Sure, they held Roethlisberger to 14 completions in 24 attempts, but that was mostly because they couldn’t contain Le’Veon Bell, and Pittsburgh wasn’t in need of many passing first downs. The Bengals defense allowed quick scoring drives in the first quarter, then in the beginning of the second, but then the Steelers’ running back took over.
Bell got 192 yards in 38 touches, including a bad screen pass he shouldn’t have caught that went for a seven-yard loss. He didn’t make much noise in the first 30 minutes, as Roethlisberger didn’t have much trouble moving the ball against the soft Bengals zone coverage, but did toy with them on a checkdown reception that put his team in field goal range with the game tied at 14.
In the second half he was completely unstoppable, not in the way that the Bengals were giving up 20-yard rush after 20-yard rush, but he kept driving the Steelers into field goal range and putting the game away against a Bengals offense that couldn’t do much after halftime.

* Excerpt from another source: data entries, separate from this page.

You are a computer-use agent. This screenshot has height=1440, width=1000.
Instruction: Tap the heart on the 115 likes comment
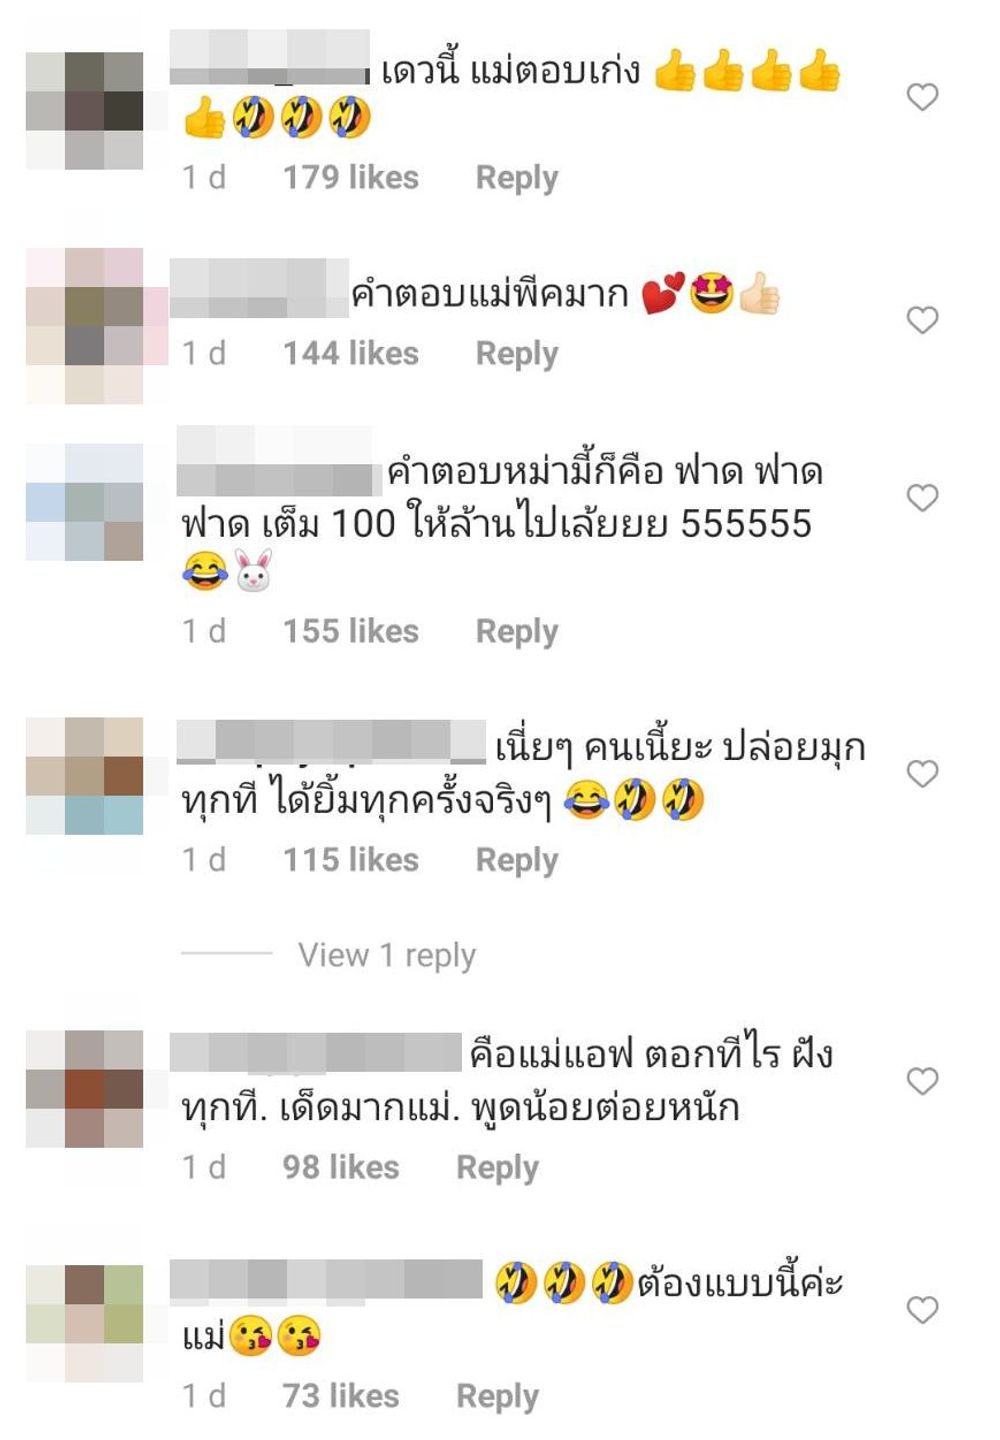922,773
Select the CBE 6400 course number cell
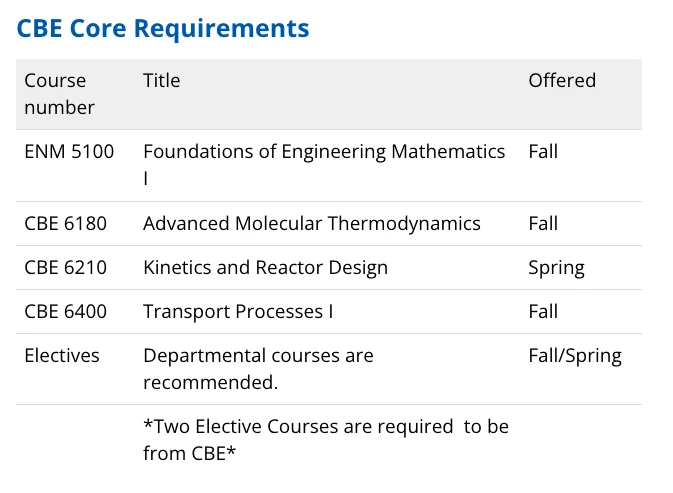 (x=66, y=312)
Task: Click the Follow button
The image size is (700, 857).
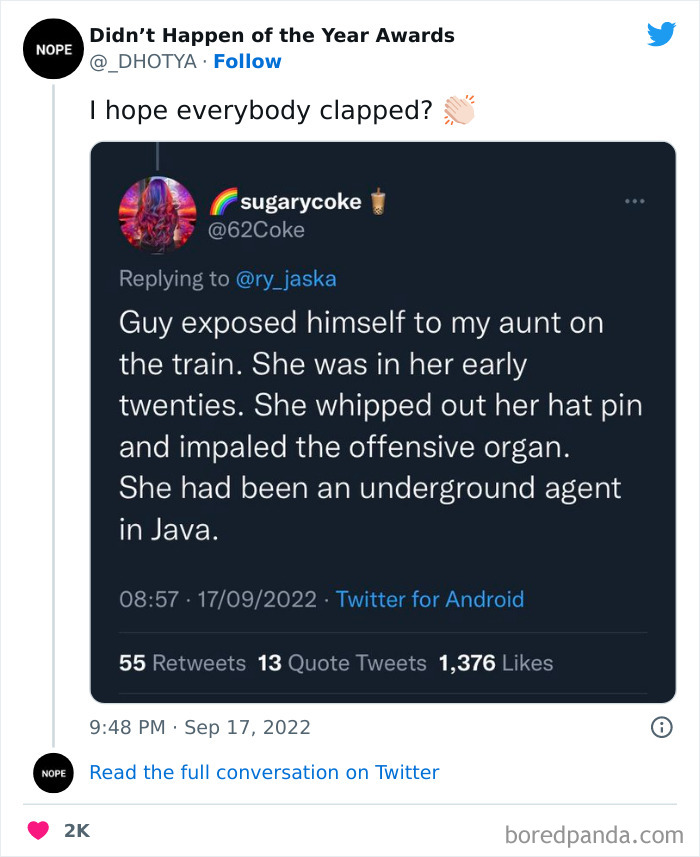Action: 247,61
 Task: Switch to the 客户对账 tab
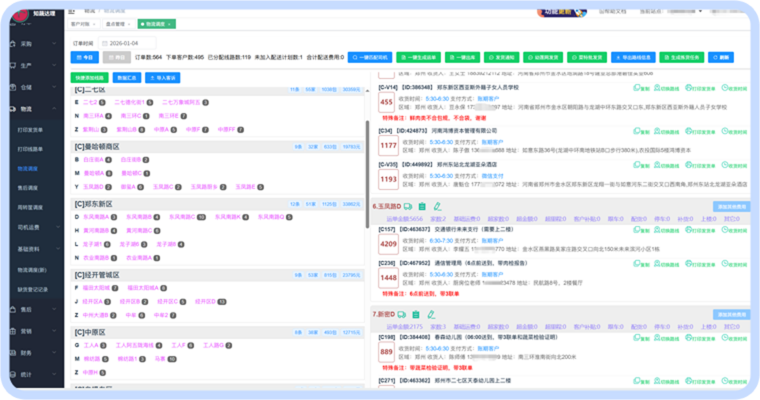(83, 23)

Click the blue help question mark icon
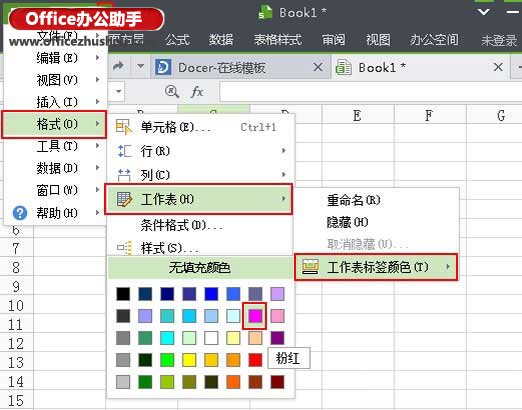pyautogui.click(x=20, y=213)
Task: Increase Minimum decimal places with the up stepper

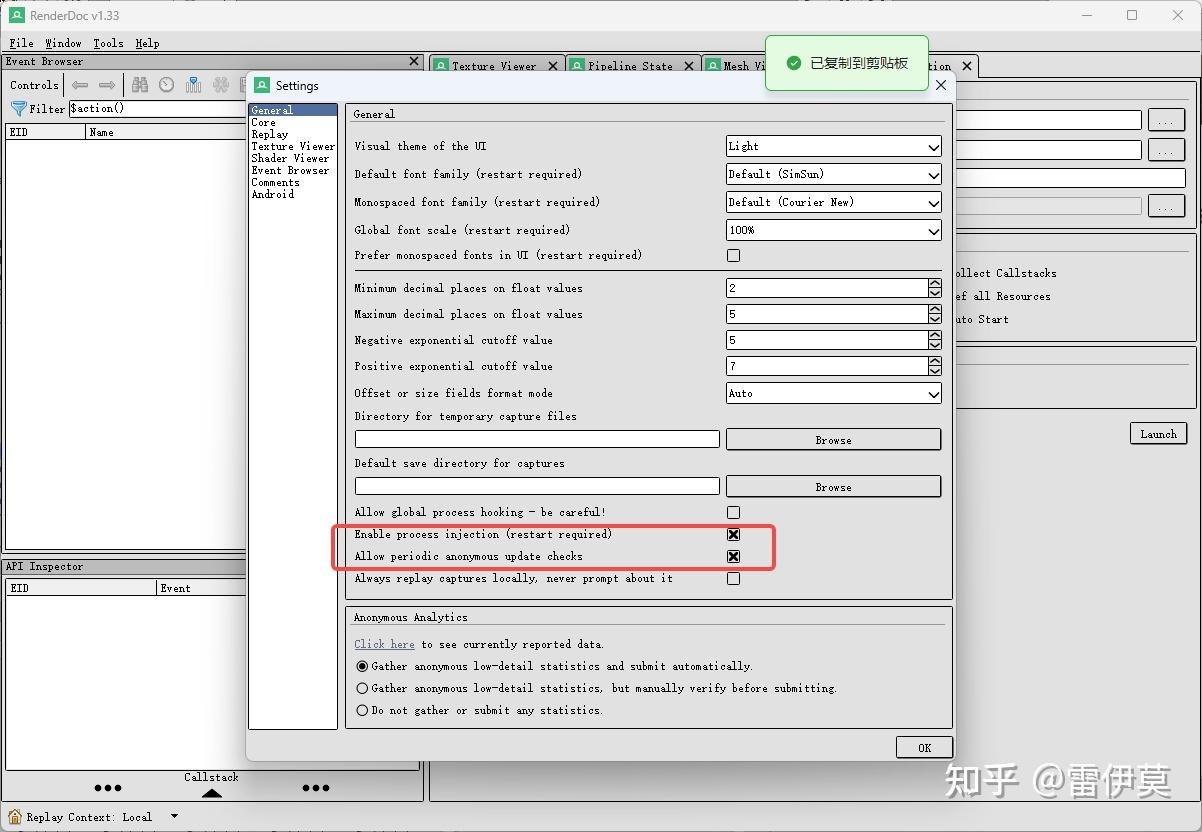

Every time they managed to hold Bell to a short gain on first down, he would go on to gain eight, nine or ten yards on second down. In fact his longest carry of the day was only 15 yards, but he still rushed for 134 yards.

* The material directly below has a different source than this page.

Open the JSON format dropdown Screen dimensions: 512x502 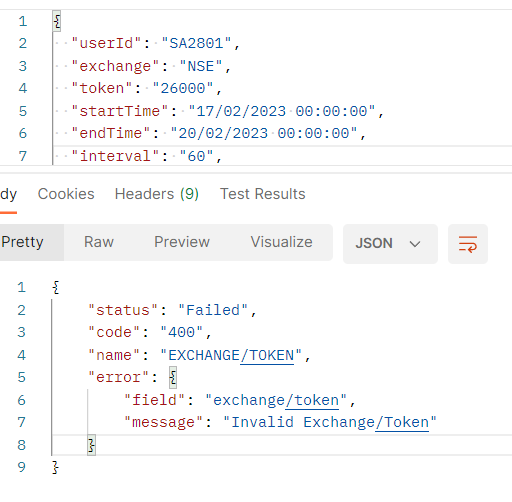390,244
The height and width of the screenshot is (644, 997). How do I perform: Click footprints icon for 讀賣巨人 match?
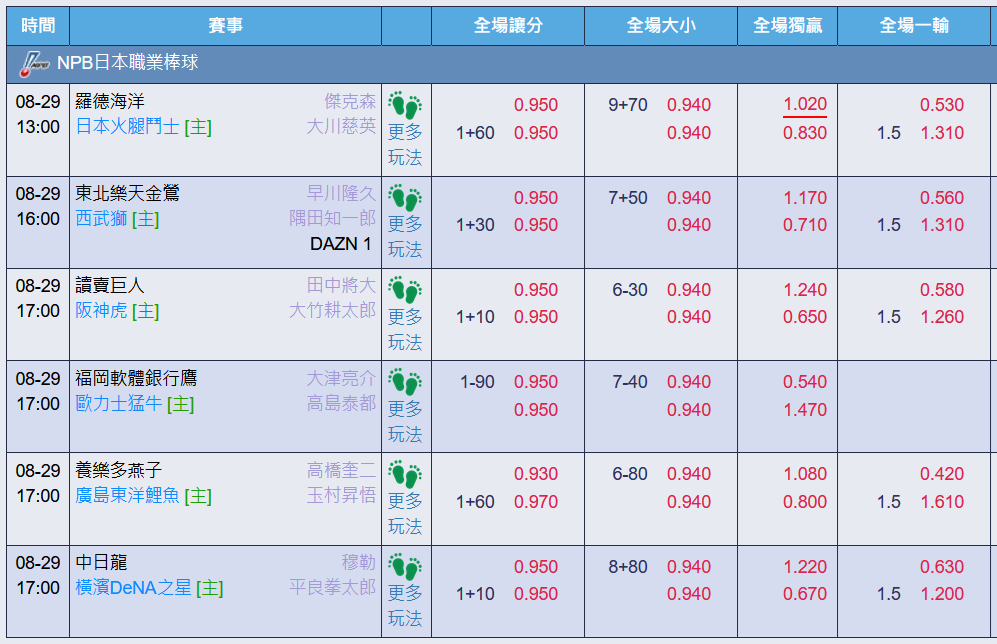[x=405, y=290]
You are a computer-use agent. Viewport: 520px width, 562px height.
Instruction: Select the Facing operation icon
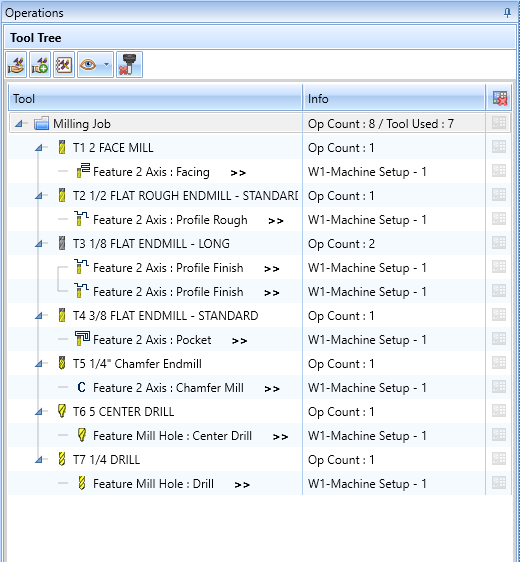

Would have it mattered if the Bengals defense stopped Bell and forced the Steelers to punt? I don’t really know. The offense got just one first down in the second half and also turned the ball over three times. The time they started their drive at the Pittsburgh 45-yard line they ended up punting on 4th and 34.
Bell has produced against other defenses before as well. The week prior , he rushed for 179 yards in Kansas City. He is the best running back in the league, and I wish the Bengals used Joe Mixon in the same way.

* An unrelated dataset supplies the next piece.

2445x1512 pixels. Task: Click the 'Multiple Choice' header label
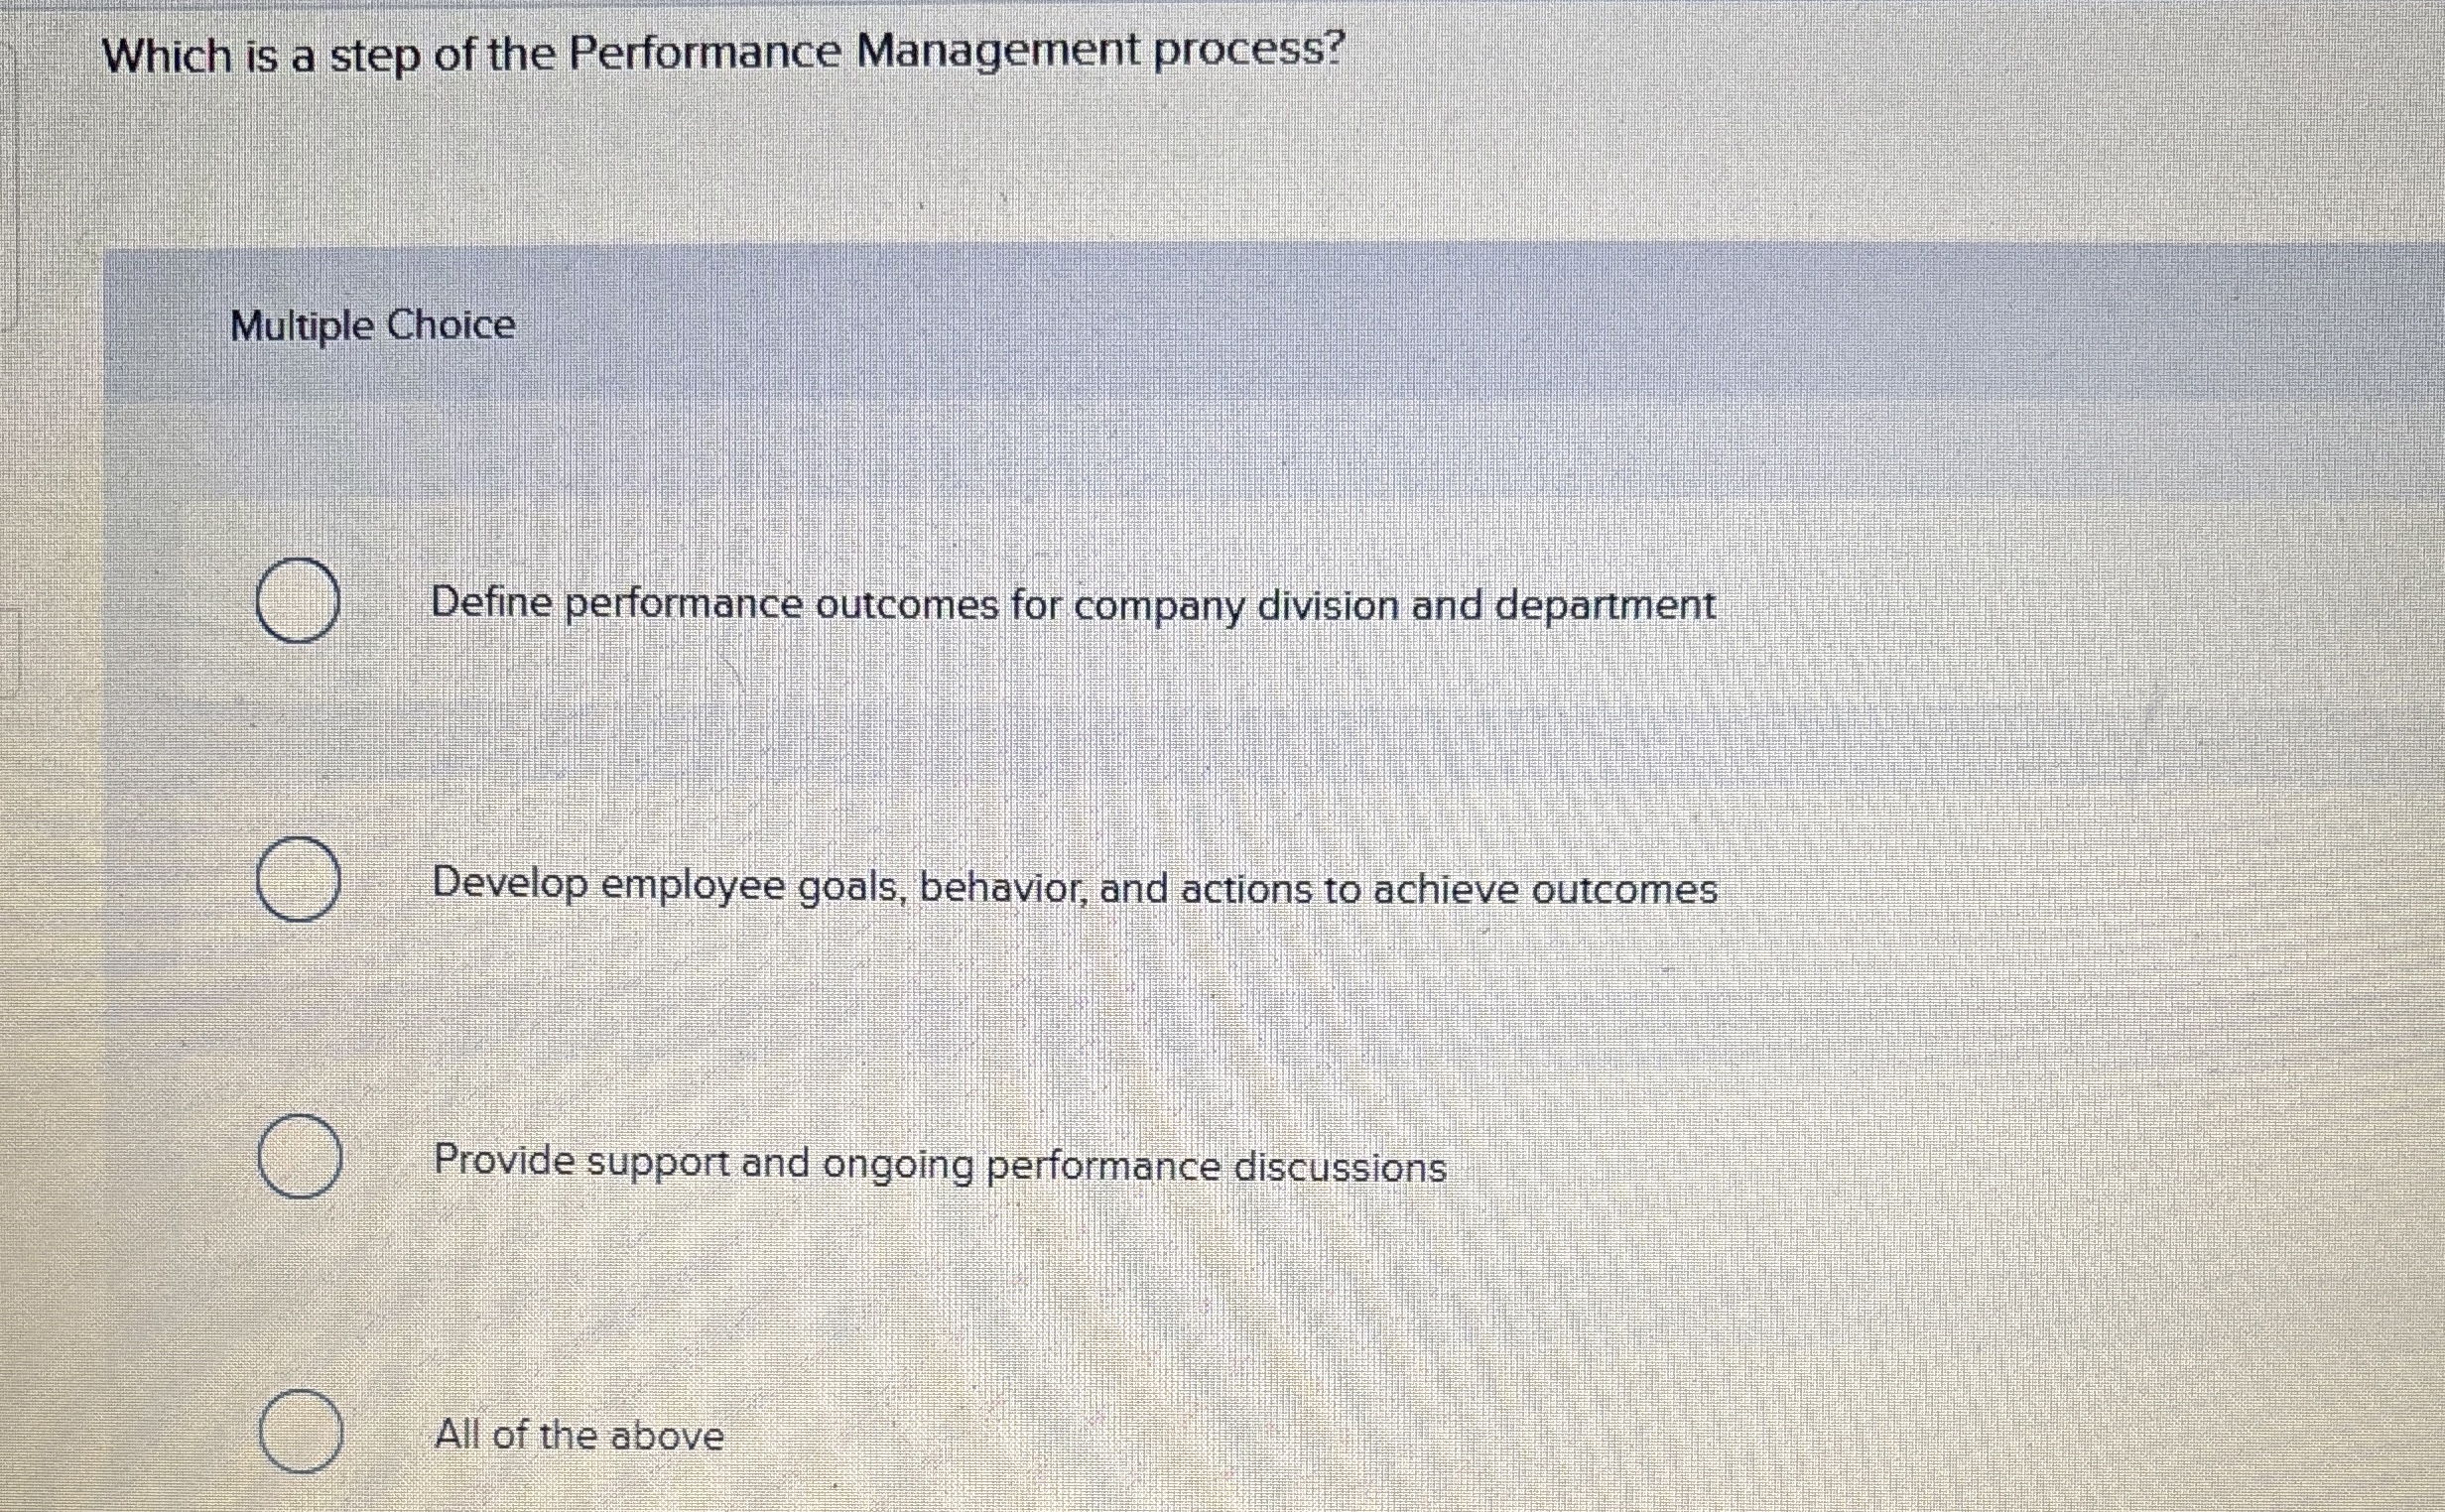(x=371, y=325)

But with the game on the line and the offense needing a miracle from their teammates, they just couldn’t do it.
We can’t really put much blame on any specific player. The line didn’t get much penetration and didn’t get a single sack, although the defense did have five tackles for a loss.
The secondary busted a few plays, but William Jackson II had a very strong outing against Antonio Brown, the best wide receiver in the league. They had a few horrible ill-timed penalties, either neutral zone infraction or 12-men on the field or a defensive pass interference that gave the Steelers a six-point lead before halftime. They were tired too. Kevin Minter, their running game specialist, left the game early with an injury.
We’ve seen the past few years how the Bengals defense play much better with a lead than down in the scoreboard, as it doesn’t employ an aggressive scheme and tries to limit mistakes. That plan would have worked in the second half on Sunday. Other than the fake punt play, they only surrendered six points to an explosive offense and also stopped them on fourth down, but their counterparts on offense were just too disappointing.
We can’t forget how easy Pittsburgh scored their two touchdowns in the first 18 minutes or so of the game with Roethlisberger quickly finding receivers in the soft zone the Bengals mostly played. They just didn’t find a way to stop their passing game until Pittsburgh went run heavy to extend their drives and basically kill the clock.
They’re still good, but they looked far from special on Sunday. Unless you’re the Broncos or even the Ravens, you can’t survive against the good teams with a poor offense, and that is what happened right after the two-minute warning in the first half in Pittsburgh.
Easier games are ahead so they’ll have a chance to dominate again.